2016 Update

We would like to sincerely thank our participants in our sarcoidosis studies. Without your participation, we would not have the knowledge we have today. 

Research Findings

  • In our last letter, we told you about the progress we made in understanding that some blood markers may help identify when patients may be more likely to have persistent lung disease. These studies need to be validated with the goal to get the blood markers into the clinic for your doctors to have access.
  • The biggest finding of 2015 and 2016 happened as a part of being involved with the NIH on the study called GRADS. From the samples obtained, we discovered an important cell type in the blood and lungs of patients with sarcoidosis. This cell type is called a “Th17.1” cell and can be very inflammatory. Our hope is that we can get more NIH funding to find out whether this cell is a marker of progressive lung disease or whether it helps resolve the lung inflammation. Our findings from this study have opened up a new area of research in sarcoidosis.
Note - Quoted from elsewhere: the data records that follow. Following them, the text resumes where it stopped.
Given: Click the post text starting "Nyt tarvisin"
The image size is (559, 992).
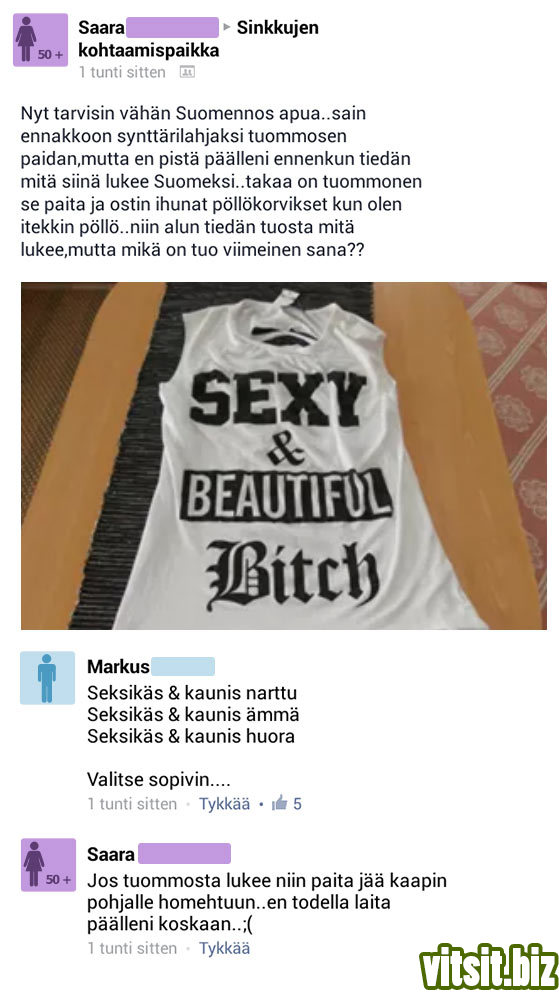Looking at the screenshot, I should [x=221, y=182].
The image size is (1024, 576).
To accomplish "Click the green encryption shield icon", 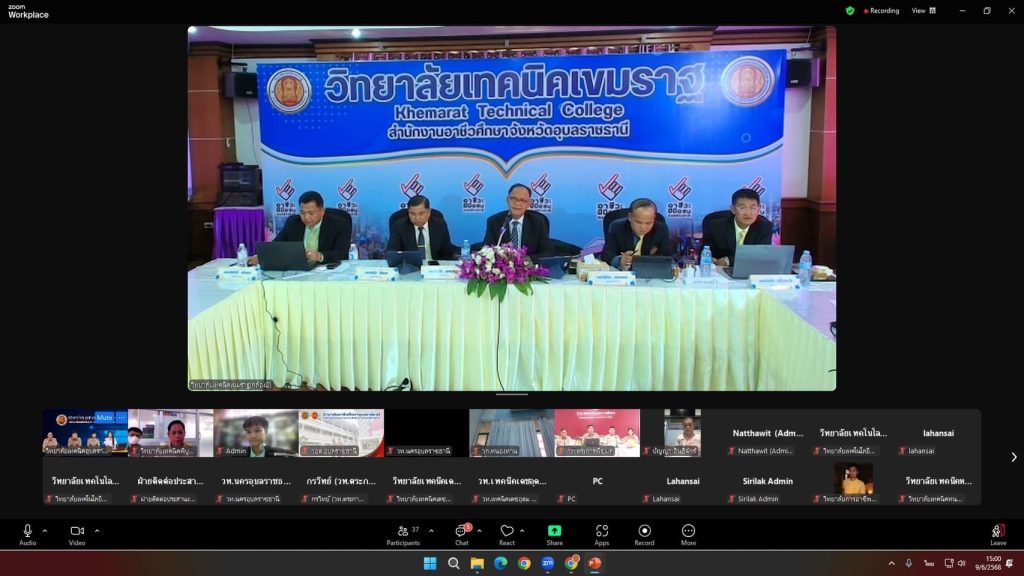I will pyautogui.click(x=850, y=11).
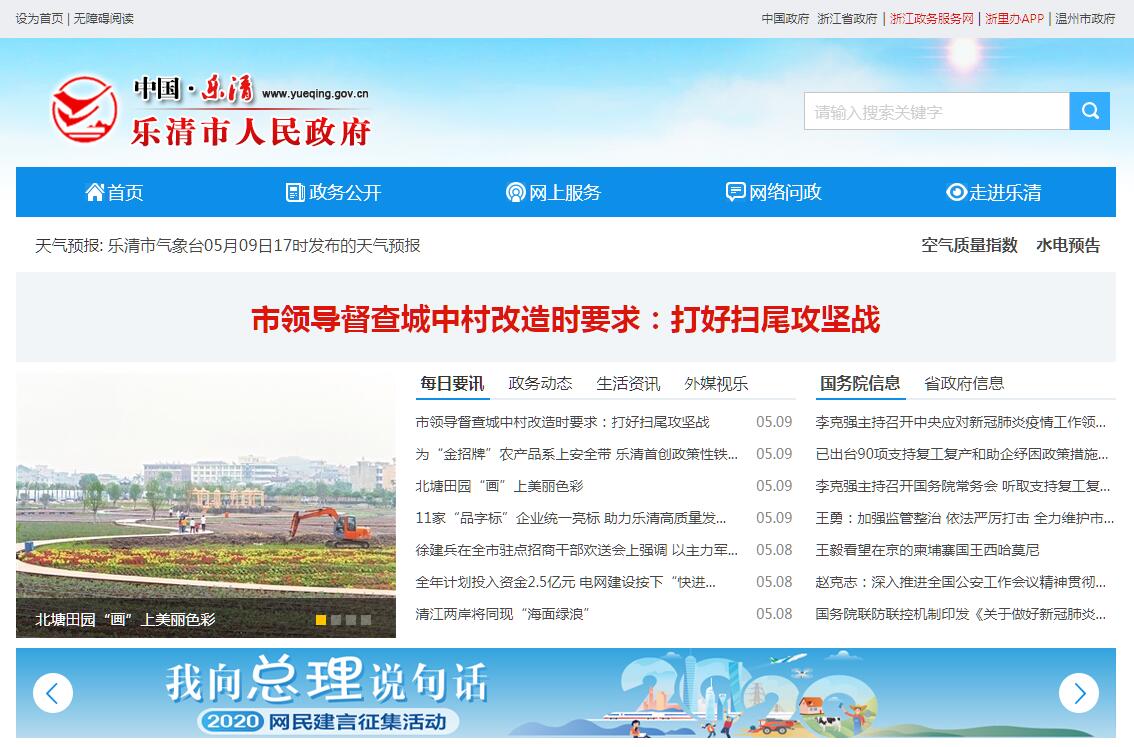Click the 浙江政务服务网 top link
The width and height of the screenshot is (1134, 747).
(x=931, y=18)
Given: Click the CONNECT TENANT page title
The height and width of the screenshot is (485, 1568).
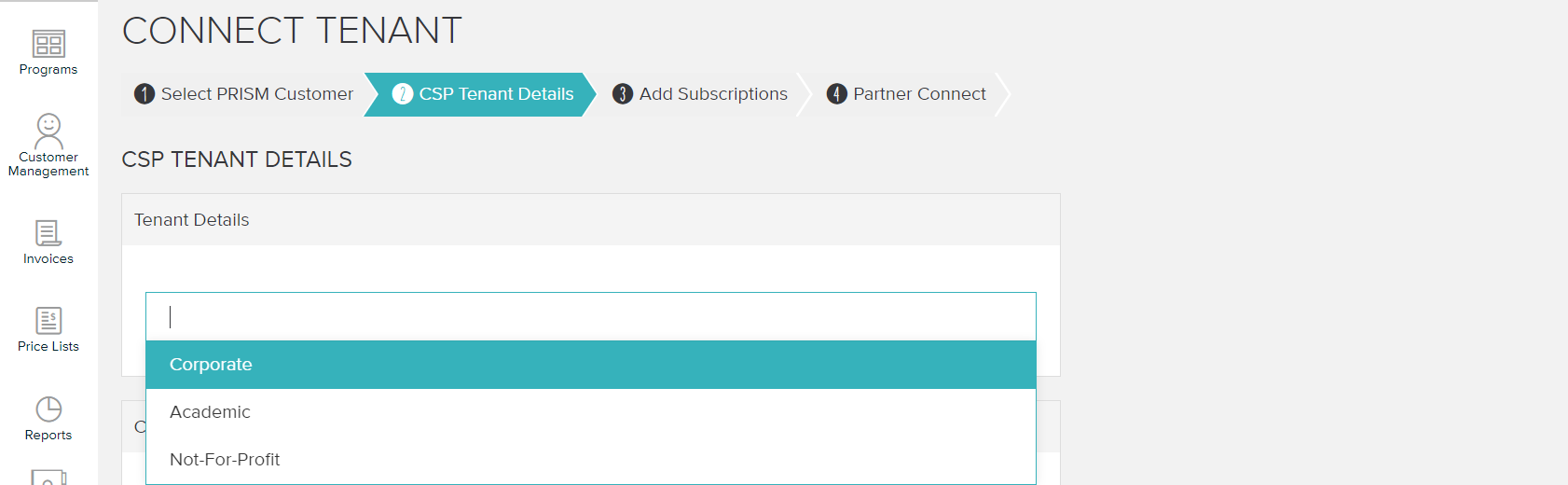Looking at the screenshot, I should 292,31.
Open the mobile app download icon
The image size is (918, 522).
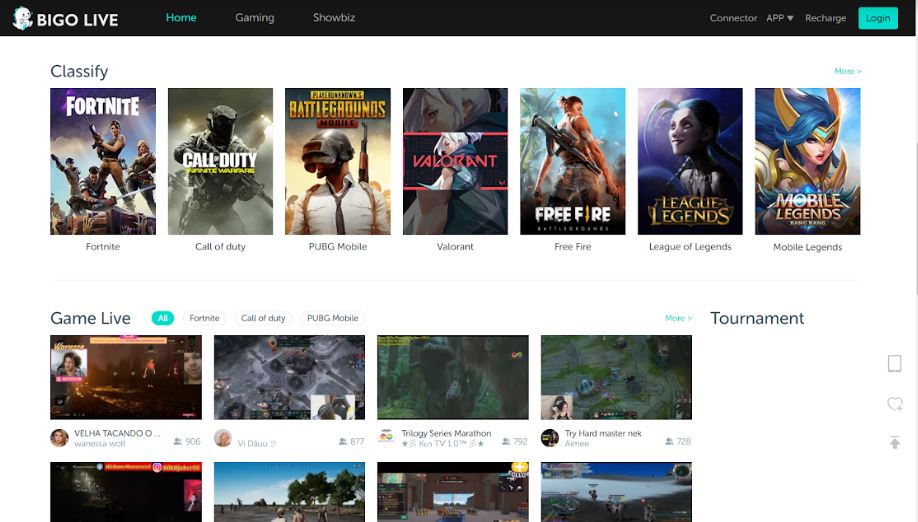pyautogui.click(x=894, y=364)
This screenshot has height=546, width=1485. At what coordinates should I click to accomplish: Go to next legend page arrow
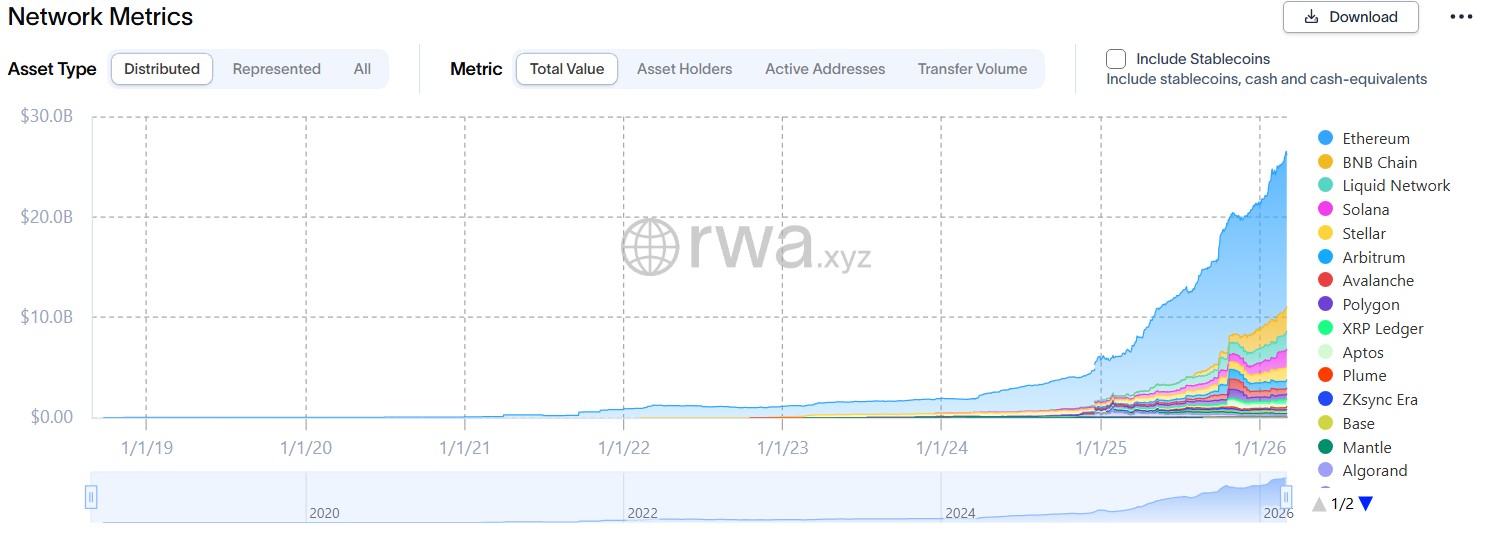(1366, 504)
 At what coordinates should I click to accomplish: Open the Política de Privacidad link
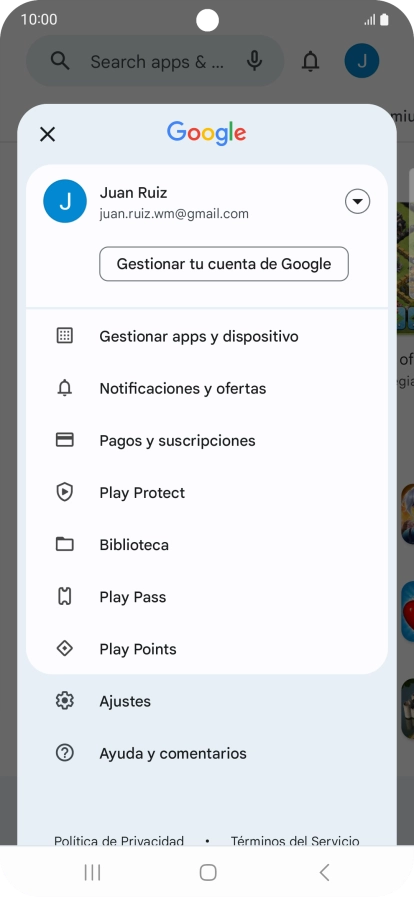tap(119, 840)
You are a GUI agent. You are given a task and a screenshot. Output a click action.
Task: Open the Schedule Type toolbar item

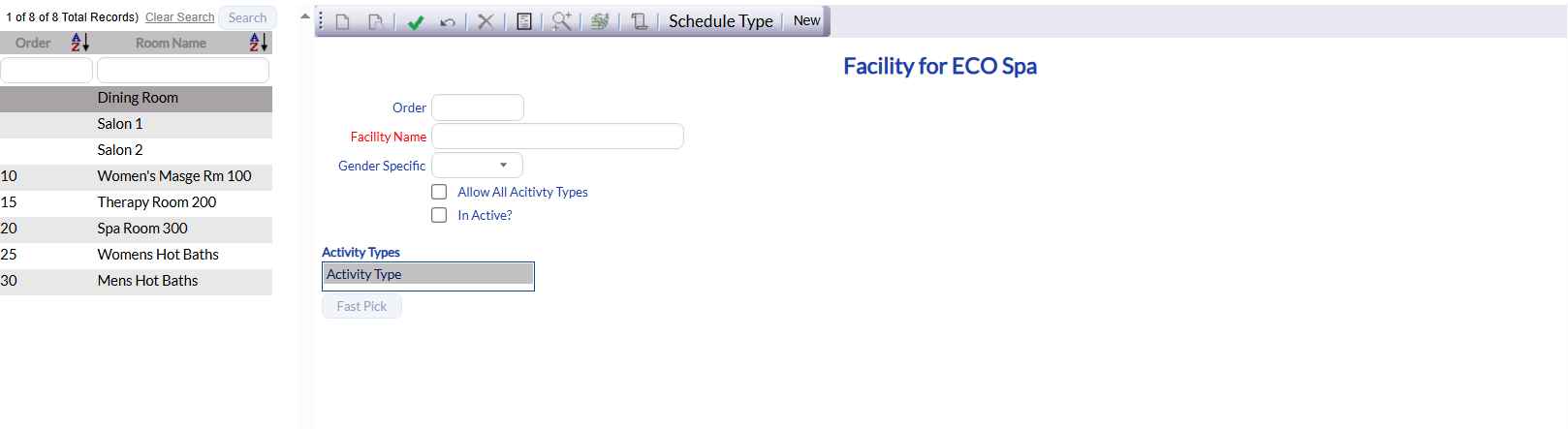pyautogui.click(x=721, y=21)
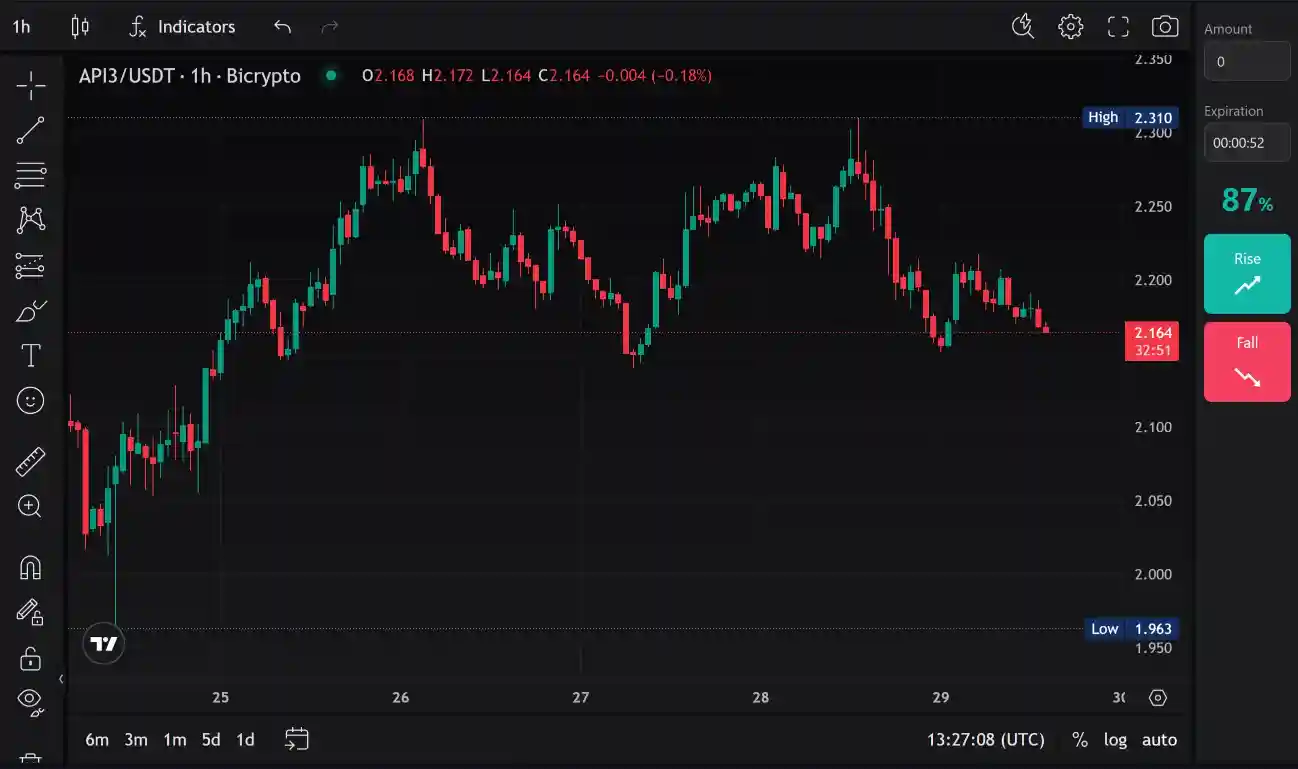
Task: Hide all drawings with eye icon
Action: coord(31,700)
Thank you to all who committed yourself to this study!

What can we do with this information?

These discoveries are critically important for many reasons:

  • Discoveries such as CXCL9 (a protein that can be identified in the blood) represent important biological tools for pharmaceutical companies as they perform clinical trials and can use these biomarkers to assess a patients’ response to a therapy.
  • The Th17.1 cell we have newly identified in sarcoidosis, which can be involved with the disease process, has opened up an area in sarcoidosis that may point researchers in new directions for new types of therapies that could target this cell type.
  • These findings give us hope that in the future we will have several biomarkers to use in clinical practice and new drugs focused on these new biomarkers with the goal of decreasing side effects of therapy.
  • These findings can help educate doctors about the symptoms that patients with sarcoidosis suffer from so they may be better in finding ways to alleviate the suffering.

The goal we are all working for is to find a cure and stop the suffering!

Where are we going from here?

  • We have reached a big milestone in our study as we are completing the 5-year time point, so thank you all who participated. What a commitment!
  • We are starting another study that is focused on something called “epigenetics”, which means we are interested in understanding how the environment affects the DNA of people with different forms of sarcoidosis. This is the first time this type of study has been attempted and will provide much needed information about which genes should be studied as they relate to how a patient’s clinical course happens over time.
  • We are also in negotiations with the sponsor of the FDA approved medication, Acthar, to begin our first medication related study in sarcoidosis.

How can you get involved?

  • Well, you already have! We are very grateful for your time and dedication to this research.
  • There are new studies which you may be interested in hearing about. Feel free to reach out to us.
  • Remember that as tax-payers, we all can get involved in our cause. We can contact our California Senators, Dianne Feinstein and/or Barbara Boxer, or our San Francisco Representative, Nancy Pelosi. We need to inform these government representatives that more attention needs to be paid in recognizing the disabilities inflicted by sarcoidosis, and improving resources for patients. If you don’t live in San Francisco, your local Representative can be found at www.house.gov/representatives/find

Again, we are very grateful for your time and dedication to this research effort!

On a more personal note, we are happy to congratulate Sara and Melissa on their accomplishments as they (sadly) leave the team to begin their medical school career in the fall, while Joris continues on to his second year after briefly joining us over the summer. We are also very happy to welcome Zoe, Sid and Nicholas to our team!